→ WORK REQUIRED
Format all the entries below as a numbered list, one line per item, and skip any blank lines.

(Records from a pointing dataset)
Start

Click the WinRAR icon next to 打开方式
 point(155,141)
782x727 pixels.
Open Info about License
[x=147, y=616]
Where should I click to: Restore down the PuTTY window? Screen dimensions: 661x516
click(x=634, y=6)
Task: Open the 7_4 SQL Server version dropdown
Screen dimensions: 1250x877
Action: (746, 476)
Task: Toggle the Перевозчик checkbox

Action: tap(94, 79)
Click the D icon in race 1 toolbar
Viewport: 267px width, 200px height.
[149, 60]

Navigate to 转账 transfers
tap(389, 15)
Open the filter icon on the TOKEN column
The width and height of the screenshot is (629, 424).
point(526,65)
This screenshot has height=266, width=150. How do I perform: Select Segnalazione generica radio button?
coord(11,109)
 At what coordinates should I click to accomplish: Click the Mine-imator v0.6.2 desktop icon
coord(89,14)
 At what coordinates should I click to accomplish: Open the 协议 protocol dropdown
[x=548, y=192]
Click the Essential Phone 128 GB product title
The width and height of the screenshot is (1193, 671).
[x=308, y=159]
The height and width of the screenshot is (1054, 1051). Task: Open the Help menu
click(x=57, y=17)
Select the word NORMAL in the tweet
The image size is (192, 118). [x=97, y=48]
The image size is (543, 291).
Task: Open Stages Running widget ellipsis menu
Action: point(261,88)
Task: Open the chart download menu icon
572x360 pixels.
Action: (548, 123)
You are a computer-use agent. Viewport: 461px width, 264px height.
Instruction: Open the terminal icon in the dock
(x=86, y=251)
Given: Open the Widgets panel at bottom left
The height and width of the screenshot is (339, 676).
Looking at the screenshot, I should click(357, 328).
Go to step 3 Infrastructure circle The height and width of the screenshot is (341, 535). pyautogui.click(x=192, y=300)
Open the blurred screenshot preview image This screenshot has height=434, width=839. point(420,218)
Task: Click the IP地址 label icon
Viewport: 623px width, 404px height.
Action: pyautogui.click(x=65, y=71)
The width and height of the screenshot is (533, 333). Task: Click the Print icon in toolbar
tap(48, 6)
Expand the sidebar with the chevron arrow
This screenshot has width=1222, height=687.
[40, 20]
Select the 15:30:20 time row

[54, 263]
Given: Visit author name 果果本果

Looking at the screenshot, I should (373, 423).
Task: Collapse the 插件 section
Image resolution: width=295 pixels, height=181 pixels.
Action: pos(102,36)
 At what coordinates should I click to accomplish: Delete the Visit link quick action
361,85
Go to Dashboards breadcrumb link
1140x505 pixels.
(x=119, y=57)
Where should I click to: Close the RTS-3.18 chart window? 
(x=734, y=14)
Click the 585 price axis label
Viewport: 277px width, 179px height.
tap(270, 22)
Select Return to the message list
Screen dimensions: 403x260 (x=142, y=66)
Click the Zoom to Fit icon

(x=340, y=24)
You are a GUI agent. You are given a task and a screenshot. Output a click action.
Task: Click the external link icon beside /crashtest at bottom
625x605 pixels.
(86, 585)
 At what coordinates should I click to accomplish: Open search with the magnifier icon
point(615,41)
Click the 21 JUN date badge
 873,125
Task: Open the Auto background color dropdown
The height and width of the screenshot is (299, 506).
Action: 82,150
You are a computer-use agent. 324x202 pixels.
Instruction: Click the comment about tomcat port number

End

→ REPLY
1. Click the WinRAR icon next to 打开方式
2.  point(155,141)
3. 782x727 pixels.
4. Open Info about License
5. [x=147, y=616]
6. Where should I click to: Restore down the PuTTY window? Screen dimensions: 661x516
7. click(x=634, y=6)
8. Task: Open the 7_4 SQL Server version dropdown
9. Screen dimensions: 1250x877
10. Action: (746, 476)
11. Task: Toggle the Перевозчик checkbox
12. Action: tap(94, 79)
13. Click the D icon in race 1 toolbar
14. Viewport: 267px width, 200px height.
15. [149, 60]
16. Navigate to 转账 transfers
17. tap(389, 15)
18. Open the filter icon on the TOKEN column
19. The width and height of the screenshot is (629, 424).
20. point(526,65)
21. This screenshot has height=266, width=150. How do I perform: Select Segnalazione generica radio button?
22. coord(11,109)
23.  At what coordinates should I click to accomplish: Click the Mine-imator v0.6.2 desktop icon
24. coord(89,14)
25.  At what coordinates should I click to accomplish: Open the 协议 protocol dropdown
26. [x=548, y=192]
27. Click the Essential Phone 128 GB product title
28. The width and height of the screenshot is (1193, 671).
29. [x=308, y=159]
30. The height and width of the screenshot is (1054, 1051). Task: Open the Help menu
31. click(x=57, y=17)
32. Select the word NORMAL in the tweet
33. The image size is (192, 118). [x=97, y=48]
34. The image size is (543, 291).
35. Task: Open Stages Running widget ellipsis menu
36. Action: point(261,88)
37. Task: Open the chart download menu icon
38. 572x360 pixels.
39. Action: (548, 123)
40. You are a computer-use agent. Viewport: 461px width, 264px height.
41. Instruction: Open the terminal icon in the dock
42. (x=86, y=251)
43. Given: Open the Widgets panel at bottom left
44. The height and width of the screenshot is (339, 676).
45. Looking at the screenshot, I should click(357, 328).
46. Go to step 3 Infrastructure circle The height and width of the screenshot is (341, 535). pyautogui.click(x=192, y=300)
47. Open the blurred screenshot preview image This screenshot has height=434, width=839. point(420,218)
48. Task: Click the IP地址 label icon
49. Viewport: 623px width, 404px height.
50. Action: pyautogui.click(x=65, y=71)
51. The width and height of the screenshot is (533, 333). Task: Click the Print icon in toolbar
52. tap(48, 6)
53. Expand the sidebar with the chevron arrow
54. This screenshot has width=1222, height=687.
55. [40, 20]
56. Select the 15:30:20 time row
57. [54, 263]
58. Given: Visit author name 果果本果
59. Looking at the screenshot, I should (373, 423).
60. Task: Collapse the 插件 section
61. Image resolution: width=295 pixels, height=181 pixels.
62. Action: pos(102,36)
63.  At what coordinates should I click to accomplish: Delete the Visit link quick action
64. 361,85
65. Go to Dashboards breadcrumb link
66. 1140x505 pixels.
67. (x=119, y=57)
68. Where should I click to: Close the RTS-3.18 chart window? 
69. (x=734, y=14)
70. Click the 585 price axis label
71. Viewport: 277px width, 179px height.
72. tap(270, 22)
73. Select Return to the message list
74. Screen dimensions: 403x260 (x=142, y=66)
75. Click the Zoom to Fit icon
76. (x=340, y=24)
77. You are a GUI agent. You are given a task and a screenshot. Output a click action.
78. Task: Click the external link icon beside /crashtest at bottom
79. 625x605 pixels.
80. (86, 585)
81.  At what coordinates should I click to accomplish: Open search with the magnifier icon
82. point(615,41)
83. Click the 21 JUN date badge
84.  873,125
85. Task: Open the Auto background color dropdown
86. The height and width of the screenshot is (299, 506).
87. Action: 82,150
88. You are a computer-use agent. 324x202 pixels.
89. Instruction: Click the comment about tomcat port number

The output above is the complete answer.